The first aim will characterize the role of inflammasome activation in HMGB1 release from myoblasts. Her preliminary data shows that myoblasts activate the inflammasome in response to ischemia.
This aim will characterize inflammasome components that are present in myoblasts, determine which inflammasomes are activated after ischemia or nutrient depletion, and determine which inflammasome components are required for active release of HMGB1.
The second aim will characterize how regulation of inflammasome-mediated HMGB1 release in muscle is regulated. The effects of chloroquine suggest that the process involves autophagy, a cell survival mechanism.

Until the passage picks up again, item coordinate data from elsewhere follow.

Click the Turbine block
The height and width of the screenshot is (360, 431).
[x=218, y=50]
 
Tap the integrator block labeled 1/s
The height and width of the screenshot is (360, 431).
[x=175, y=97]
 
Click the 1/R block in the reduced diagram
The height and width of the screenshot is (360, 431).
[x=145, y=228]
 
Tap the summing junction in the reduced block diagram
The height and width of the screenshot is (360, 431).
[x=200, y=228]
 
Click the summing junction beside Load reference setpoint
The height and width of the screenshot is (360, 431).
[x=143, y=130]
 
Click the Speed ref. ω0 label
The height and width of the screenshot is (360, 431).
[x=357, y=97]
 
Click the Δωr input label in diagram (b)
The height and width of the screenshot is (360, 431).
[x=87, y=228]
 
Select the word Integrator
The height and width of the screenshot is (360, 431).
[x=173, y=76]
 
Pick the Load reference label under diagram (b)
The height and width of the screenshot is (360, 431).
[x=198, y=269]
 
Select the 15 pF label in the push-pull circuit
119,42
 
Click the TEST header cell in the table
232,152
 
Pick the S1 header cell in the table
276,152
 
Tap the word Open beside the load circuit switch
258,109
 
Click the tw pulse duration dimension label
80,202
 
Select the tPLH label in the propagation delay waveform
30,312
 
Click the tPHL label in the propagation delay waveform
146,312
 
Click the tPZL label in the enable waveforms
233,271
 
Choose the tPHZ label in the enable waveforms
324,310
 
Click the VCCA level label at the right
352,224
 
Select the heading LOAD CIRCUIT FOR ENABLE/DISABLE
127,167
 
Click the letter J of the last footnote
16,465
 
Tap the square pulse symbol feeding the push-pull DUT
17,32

This aim will characterize the cross-talk between autophagic, inflammasome pathways and HMGB1 expression in muscle. It is believed that inflammasome pathways involving caspase-1 will be protective, and will allow for regulated release of HMGB1. HMGB1 can then help promote muscle regeneration and possibly angiogenesis. In both specific aims 1 and 2, human muscle tissue from patients with peripheral arterial disease will be evaluated for inflammasome expression and function. Samples will be taken from patients with and without PAD who are undergoing operations for vascular disorders. Samples will also be taken from amputation specimens. These studies will provide important human correlates that may be important in evaluating significant pathways in PAD. Dr. Sachdev will be working with a team of experts in clinical management of PAD, imaging, muscle function and inflammasome signaling. The team may help define a new area of therapeutics for patients with arterial insufficiency.
This proposal will elucidate the ways in which HMGB1, a nuclear protein with regenerative properties, is actively released from muscle. Regulated release of HMGB1 may be modulated with commonly employed medications like chloroquine, and may eventually help patients with peripheral arterial disease.